■ EXCERPTED RECORDS
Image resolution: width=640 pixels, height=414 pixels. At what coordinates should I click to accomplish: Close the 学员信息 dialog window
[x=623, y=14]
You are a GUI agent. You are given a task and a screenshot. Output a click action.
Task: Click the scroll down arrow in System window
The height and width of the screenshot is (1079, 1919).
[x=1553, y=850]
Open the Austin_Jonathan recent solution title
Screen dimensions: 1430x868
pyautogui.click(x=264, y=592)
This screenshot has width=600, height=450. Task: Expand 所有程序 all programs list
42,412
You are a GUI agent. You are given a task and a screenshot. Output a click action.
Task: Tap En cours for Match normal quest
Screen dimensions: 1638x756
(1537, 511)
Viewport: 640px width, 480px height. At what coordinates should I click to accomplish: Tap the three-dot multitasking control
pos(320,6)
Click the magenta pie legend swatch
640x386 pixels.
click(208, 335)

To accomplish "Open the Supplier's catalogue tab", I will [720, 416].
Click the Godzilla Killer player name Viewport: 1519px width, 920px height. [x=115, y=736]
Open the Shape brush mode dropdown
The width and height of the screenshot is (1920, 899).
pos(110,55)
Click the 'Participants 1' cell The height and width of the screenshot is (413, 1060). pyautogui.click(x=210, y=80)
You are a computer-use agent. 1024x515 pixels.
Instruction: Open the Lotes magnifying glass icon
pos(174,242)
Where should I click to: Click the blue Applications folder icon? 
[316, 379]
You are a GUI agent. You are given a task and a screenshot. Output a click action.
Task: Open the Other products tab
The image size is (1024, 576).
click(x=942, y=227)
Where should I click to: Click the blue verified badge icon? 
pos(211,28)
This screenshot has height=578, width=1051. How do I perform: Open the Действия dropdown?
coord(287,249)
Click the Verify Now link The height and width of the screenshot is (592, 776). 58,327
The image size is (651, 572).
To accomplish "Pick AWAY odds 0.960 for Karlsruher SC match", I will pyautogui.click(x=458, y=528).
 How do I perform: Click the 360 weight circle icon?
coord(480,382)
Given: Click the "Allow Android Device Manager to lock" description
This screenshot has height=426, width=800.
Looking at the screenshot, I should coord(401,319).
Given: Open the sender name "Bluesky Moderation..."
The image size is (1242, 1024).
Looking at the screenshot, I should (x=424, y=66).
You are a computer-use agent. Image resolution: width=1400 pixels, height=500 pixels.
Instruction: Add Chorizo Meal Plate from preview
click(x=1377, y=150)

■ PROBLEM DETAILS
Repeat the whole listing above, word for word.

■ RESULT FOR THIS EXERCISE
Image resolution: width=640 pixels, height=414 pixels. At what coordinates should I click to accomplish: Close the 学员信息 dialog window
[x=623, y=14]
You are a GUI agent. You are given a task and a screenshot. Output a click action.
Task: Click the scroll down arrow in System window
The height and width of the screenshot is (1079, 1919).
[x=1553, y=850]
Open the Austin_Jonathan recent solution title
Screen dimensions: 1430x868
pyautogui.click(x=264, y=592)
This screenshot has width=600, height=450. Task: Expand 所有程序 all programs list
42,412
You are a GUI agent. You are given a task and a screenshot. Output a click action.
Task: Tap En cours for Match normal quest
Screen dimensions: 1638x756
(1537, 511)
Viewport: 640px width, 480px height. At what coordinates should I click to accomplish: Tap the three-dot multitasking control
pos(320,6)
Click the magenta pie legend swatch
640x386 pixels.
click(208, 335)

To accomplish "Open the Supplier's catalogue tab", I will [720, 416].
Click the Godzilla Killer player name Viewport: 1519px width, 920px height. [x=115, y=736]
Open the Shape brush mode dropdown
The width and height of the screenshot is (1920, 899).
pos(110,55)
Click the 'Participants 1' cell The height and width of the screenshot is (413, 1060). pyautogui.click(x=210, y=80)
You are a computer-use agent. 1024x515 pixels.
Instruction: Open the Lotes magnifying glass icon
pos(174,242)
Where should I click to: Click the blue Applications folder icon? 
[316, 379]
You are a GUI agent. You are given a task and a screenshot. Output a click action.
Task: Open the Other products tab
The image size is (1024, 576).
click(x=942, y=227)
Where should I click to: Click the blue verified badge icon? 
pos(211,28)
This screenshot has height=578, width=1051. How do I perform: Open the Действия dropdown?
coord(287,249)
Click the Verify Now link The height and width of the screenshot is (592, 776). 58,327
The image size is (651, 572).
To accomplish "Pick AWAY odds 0.960 for Karlsruher SC match", I will pyautogui.click(x=458, y=528).
 How do I perform: Click the 360 weight circle icon?
coord(480,382)
Given: Click the "Allow Android Device Manager to lock" description
This screenshot has height=426, width=800.
Looking at the screenshot, I should coord(401,319).
Given: Open the sender name "Bluesky Moderation..."
The image size is (1242, 1024).
Looking at the screenshot, I should (x=424, y=66).
You are a computer-use agent. Image resolution: width=1400 pixels, height=500 pixels.
Instruction: Add Chorizo Meal Plate from preview
click(x=1377, y=150)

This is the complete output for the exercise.